Oleh: DR. H. Ahmad Najib Afandi, MA
Radikalisme, fanatisme, dan ekstrimisme beragama juga banyak dipengaruhi oleh faktor ekonomi. Bahkan ekonomi merupakan faktor terpenting yang mendorong lahirnya gerakan-gerakan ”nyeleneh” dalam Islam. Willian Nuck, penulis buku ”Dinamika Dunia Baru,” menyatakan bahwa radikalisme, fanatisme, dan ekstrimisme, adalah gerakan alamiah dari kaum tertindas akibat ketimpangan ekonomi.
Mukadimah
Sepuluh tahun terkhir dunia (Islam), termasuk Indonesia, terus diguncang pelbagai tindakan terorisme, anarkisme, dan radikalisme bergama (baca: jihad, kenabian, wahyu, dll). Realitas ini jelas bukan sesuatu yang lumrah dan tidak menyenangkan bahkan justru dapat menghancurkan citra Islam. Hal itu secara otomatis telah menjadi PR bagi para ulama dan pemimpin Islam dunia dengan bersama-sama merapatkan barisan, berpegangan tangan untuk maju bersama dalam membangun dan mengembalikan peran dan posisi Islam sebagai agama yang ”rahmatan Lil alamin.”

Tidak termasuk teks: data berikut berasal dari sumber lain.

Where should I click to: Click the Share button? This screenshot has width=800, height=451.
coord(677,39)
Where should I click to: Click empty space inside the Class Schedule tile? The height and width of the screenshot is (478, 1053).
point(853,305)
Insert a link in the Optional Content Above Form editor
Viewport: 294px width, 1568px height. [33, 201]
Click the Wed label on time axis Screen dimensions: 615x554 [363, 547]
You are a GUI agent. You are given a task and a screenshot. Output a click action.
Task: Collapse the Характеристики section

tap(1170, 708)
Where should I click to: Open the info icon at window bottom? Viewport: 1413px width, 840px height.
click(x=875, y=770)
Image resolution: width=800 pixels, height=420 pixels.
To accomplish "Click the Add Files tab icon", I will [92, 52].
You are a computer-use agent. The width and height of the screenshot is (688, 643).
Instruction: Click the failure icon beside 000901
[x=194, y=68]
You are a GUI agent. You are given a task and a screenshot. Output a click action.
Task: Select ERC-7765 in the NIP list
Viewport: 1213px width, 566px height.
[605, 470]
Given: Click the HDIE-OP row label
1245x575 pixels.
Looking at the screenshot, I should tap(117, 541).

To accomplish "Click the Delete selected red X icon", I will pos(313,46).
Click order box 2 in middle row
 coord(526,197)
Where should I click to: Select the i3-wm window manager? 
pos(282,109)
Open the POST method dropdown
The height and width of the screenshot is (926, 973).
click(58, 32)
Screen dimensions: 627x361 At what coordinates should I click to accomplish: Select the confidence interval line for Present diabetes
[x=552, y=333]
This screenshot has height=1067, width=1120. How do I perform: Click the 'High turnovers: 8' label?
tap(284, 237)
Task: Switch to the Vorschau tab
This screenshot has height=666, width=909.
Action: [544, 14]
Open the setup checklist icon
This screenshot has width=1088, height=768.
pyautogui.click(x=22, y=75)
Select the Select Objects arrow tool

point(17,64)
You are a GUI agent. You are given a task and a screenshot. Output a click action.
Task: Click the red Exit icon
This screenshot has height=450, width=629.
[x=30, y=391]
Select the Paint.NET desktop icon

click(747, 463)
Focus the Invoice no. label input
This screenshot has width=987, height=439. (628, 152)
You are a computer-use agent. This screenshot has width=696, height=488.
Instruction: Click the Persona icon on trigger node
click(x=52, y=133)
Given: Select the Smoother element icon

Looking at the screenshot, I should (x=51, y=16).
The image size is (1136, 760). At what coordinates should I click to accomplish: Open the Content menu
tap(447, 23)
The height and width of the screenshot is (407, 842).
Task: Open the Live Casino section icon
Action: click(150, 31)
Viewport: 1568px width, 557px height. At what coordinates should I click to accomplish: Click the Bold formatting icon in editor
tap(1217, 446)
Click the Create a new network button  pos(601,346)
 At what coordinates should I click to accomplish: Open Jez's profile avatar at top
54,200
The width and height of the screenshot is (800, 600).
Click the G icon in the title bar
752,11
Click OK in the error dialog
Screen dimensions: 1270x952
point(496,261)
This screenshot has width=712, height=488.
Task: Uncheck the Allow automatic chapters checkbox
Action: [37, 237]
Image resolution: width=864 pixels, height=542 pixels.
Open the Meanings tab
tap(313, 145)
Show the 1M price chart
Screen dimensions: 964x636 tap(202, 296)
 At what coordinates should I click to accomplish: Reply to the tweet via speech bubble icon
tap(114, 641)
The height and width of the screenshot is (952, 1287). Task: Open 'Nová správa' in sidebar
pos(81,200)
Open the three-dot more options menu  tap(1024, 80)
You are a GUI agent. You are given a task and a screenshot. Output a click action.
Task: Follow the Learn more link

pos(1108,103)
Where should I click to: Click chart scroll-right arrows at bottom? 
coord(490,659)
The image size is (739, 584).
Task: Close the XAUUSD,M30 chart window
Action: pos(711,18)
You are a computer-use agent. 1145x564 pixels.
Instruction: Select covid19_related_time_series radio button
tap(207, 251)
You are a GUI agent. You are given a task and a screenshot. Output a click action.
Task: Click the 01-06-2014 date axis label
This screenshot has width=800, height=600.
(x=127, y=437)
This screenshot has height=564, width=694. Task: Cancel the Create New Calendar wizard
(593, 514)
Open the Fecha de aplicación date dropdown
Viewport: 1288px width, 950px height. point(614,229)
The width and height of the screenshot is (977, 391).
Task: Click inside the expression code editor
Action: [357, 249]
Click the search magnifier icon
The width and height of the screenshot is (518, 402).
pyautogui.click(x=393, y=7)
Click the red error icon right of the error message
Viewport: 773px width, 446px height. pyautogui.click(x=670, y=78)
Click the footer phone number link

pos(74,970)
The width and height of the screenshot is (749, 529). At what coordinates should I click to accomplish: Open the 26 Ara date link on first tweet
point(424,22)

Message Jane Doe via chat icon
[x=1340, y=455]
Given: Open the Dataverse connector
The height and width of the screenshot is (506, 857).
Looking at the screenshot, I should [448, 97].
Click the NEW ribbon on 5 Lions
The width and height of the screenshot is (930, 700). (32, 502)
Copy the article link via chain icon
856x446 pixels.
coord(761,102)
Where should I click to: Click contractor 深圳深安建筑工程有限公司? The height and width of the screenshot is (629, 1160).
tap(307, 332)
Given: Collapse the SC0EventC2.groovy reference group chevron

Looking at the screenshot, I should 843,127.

Radikalisme, fantisme, dan anarkisme dalam beragama dan bermasyarakat sesungghnya penyakit yang lebih besar eksesnya kepada masyarakat dari pada pencurian dan mabuk-mabukan atau mencuri sandal di masjid yang hukumnya kita pelajari sejak Ibtidaiyah, bahwa mabuk dan mencuri hukumnya haram dan harus di had (hukum). Tapi hingga kini banyak kiai dan ustad yang belum mempelajari dan memperhatikan tentang penyakit masyarakat dan agama yang bahayanya jauh lebih dahsyat daripada pencurian, yaitu radikalisme, fanatisme, dan anarkisme dalam beragama. Padahal ketiganya merupakan penyakit yang sering terjadi pada diri kita. Bukankah kita selama ini sering berdebat dengan kelompok dan golongan lain hanya karena faktor ”afdoliyah” (keutamaan) dalam soal ”ubudiyah,” padahal kita sendiri masih sering ”mengkorupsi” syarat dan rukun ibadah yang kita lakukan?
Banyaknya tindakan bom bunuh diri (atas nama jihad), pengakuan menjadi nabi, menerima wahyu dari Jibril, dan penomena keagamaan fenomenal (khilafiyah dan perdebatan paham) yang banyak kita jumpai akhir-akhir ini sesungguhnya merupakan penyakit masyarakat yang harus kita obati dan kita berantas atau paling tidak dapat diminimalisasi. Dan itu harus ditangani oleh para ahlinya, yaitu ulama, kiai, cendikiawan, dan guru.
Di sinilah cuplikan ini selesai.